> DATA PROVIDED:

....

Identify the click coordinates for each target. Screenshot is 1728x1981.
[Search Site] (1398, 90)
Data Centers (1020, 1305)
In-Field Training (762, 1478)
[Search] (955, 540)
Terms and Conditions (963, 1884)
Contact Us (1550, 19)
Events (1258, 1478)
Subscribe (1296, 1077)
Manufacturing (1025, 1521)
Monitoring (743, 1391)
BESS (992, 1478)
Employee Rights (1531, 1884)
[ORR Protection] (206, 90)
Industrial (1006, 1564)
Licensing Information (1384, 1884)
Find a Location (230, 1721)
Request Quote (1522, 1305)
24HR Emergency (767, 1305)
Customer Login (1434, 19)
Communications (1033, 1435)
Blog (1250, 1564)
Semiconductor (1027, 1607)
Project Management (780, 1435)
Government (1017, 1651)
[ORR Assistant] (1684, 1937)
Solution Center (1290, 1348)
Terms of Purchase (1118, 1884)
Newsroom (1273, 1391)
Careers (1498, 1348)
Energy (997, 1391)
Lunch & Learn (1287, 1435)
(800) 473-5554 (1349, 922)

....

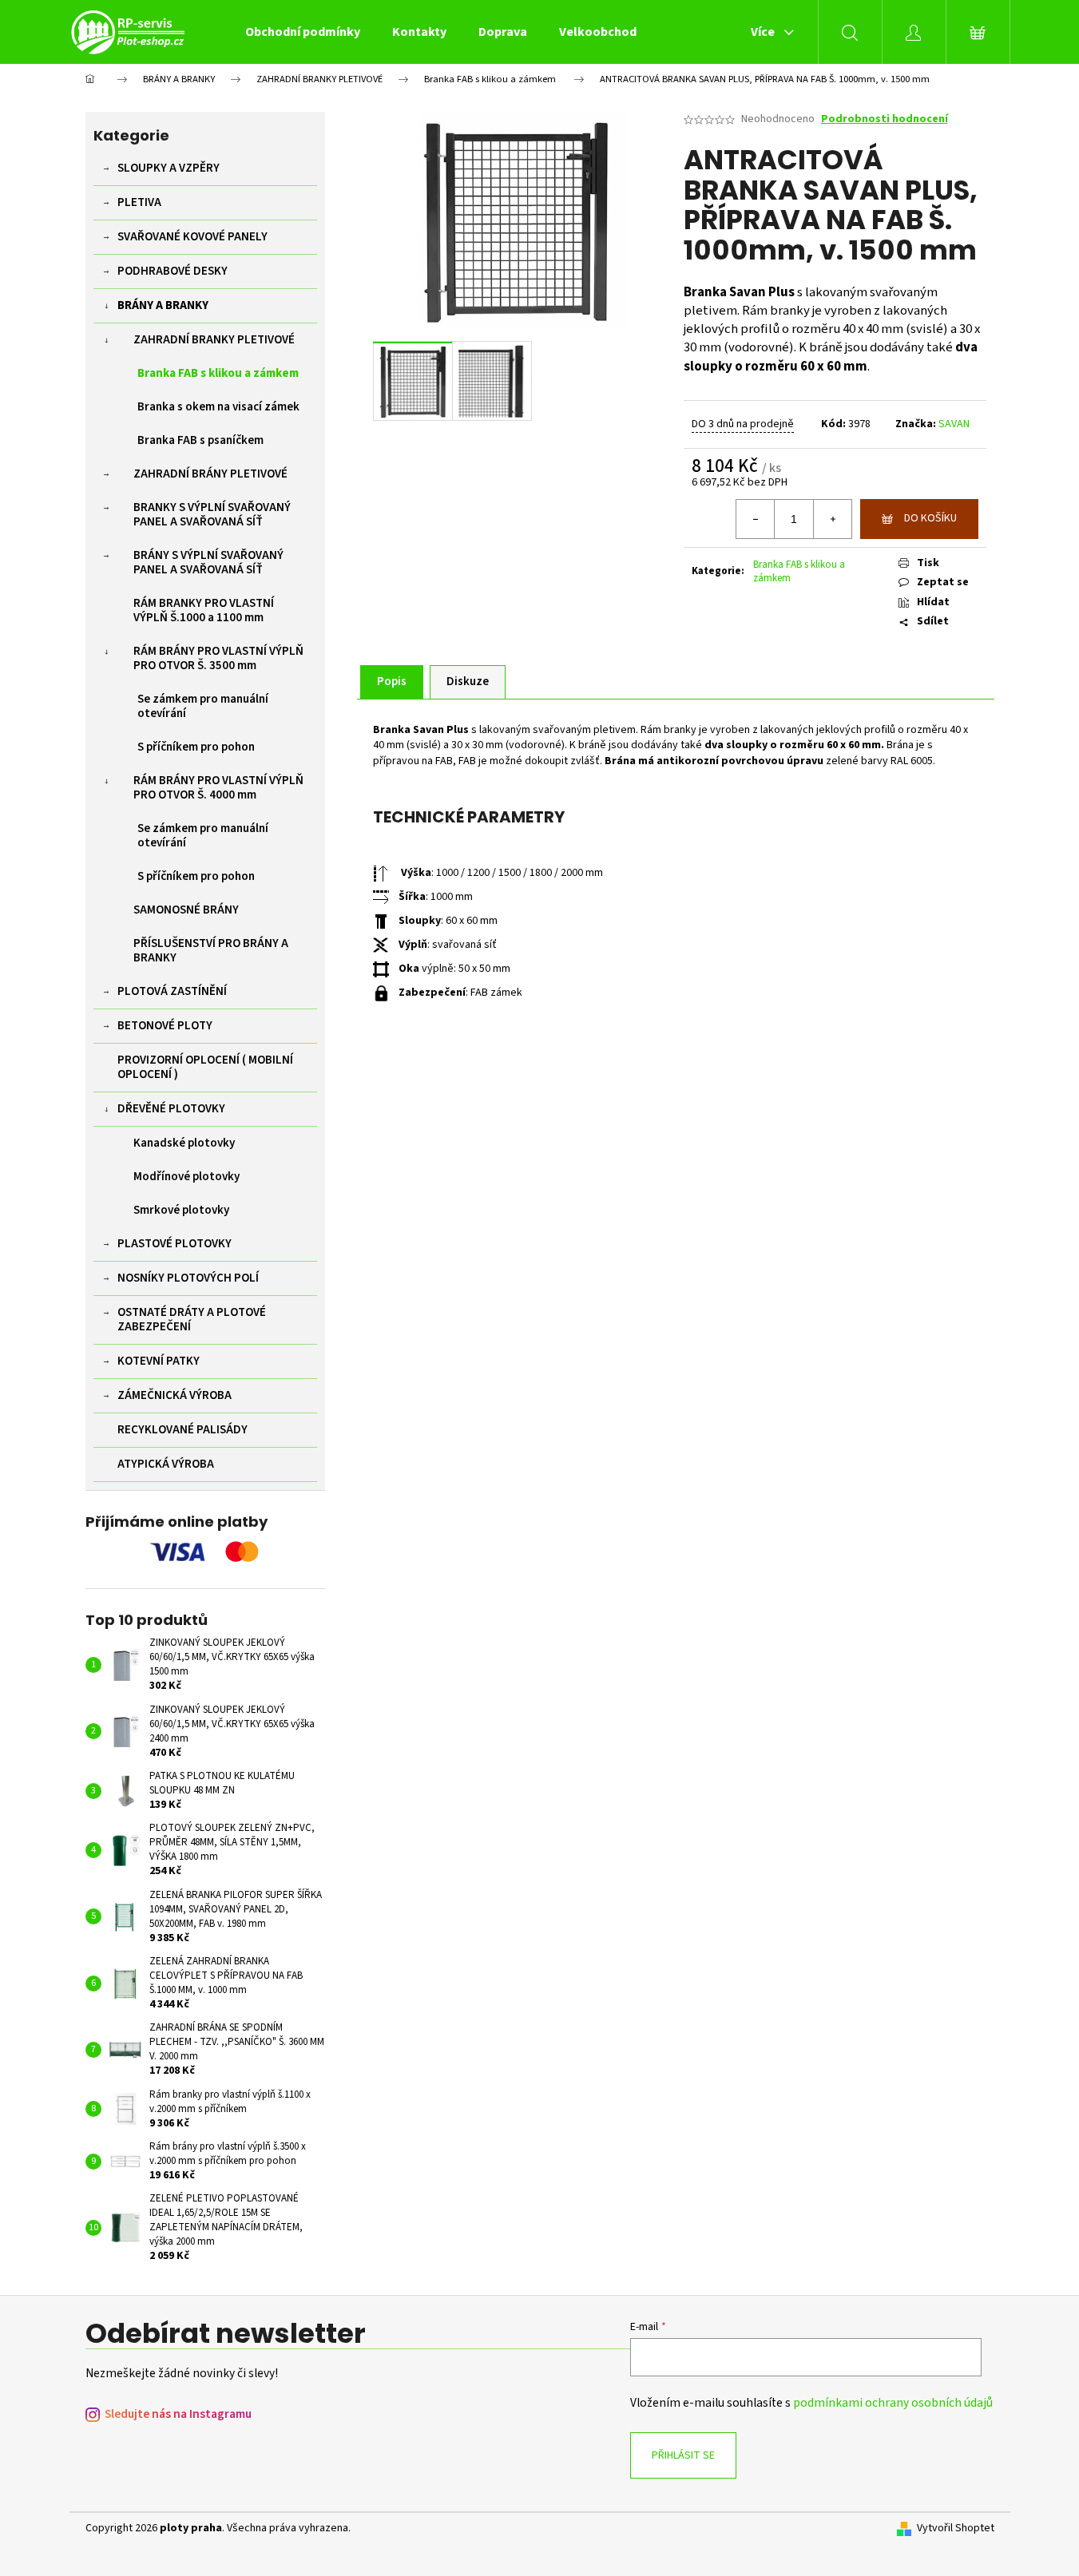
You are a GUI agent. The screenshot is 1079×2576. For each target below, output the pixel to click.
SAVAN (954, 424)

....

> GOAL OF THE EXERCISE:
Which lines of the listing above contain the word "each", with case counting? Return every such line in full.

> ANSWER FOR THIS EXERCISE:
Identify the click coordinates for each target. Screenshot is 1728x1981.
You are a GUI agent. The screenshot is 1079×2576. For each target below, output the pixel to click.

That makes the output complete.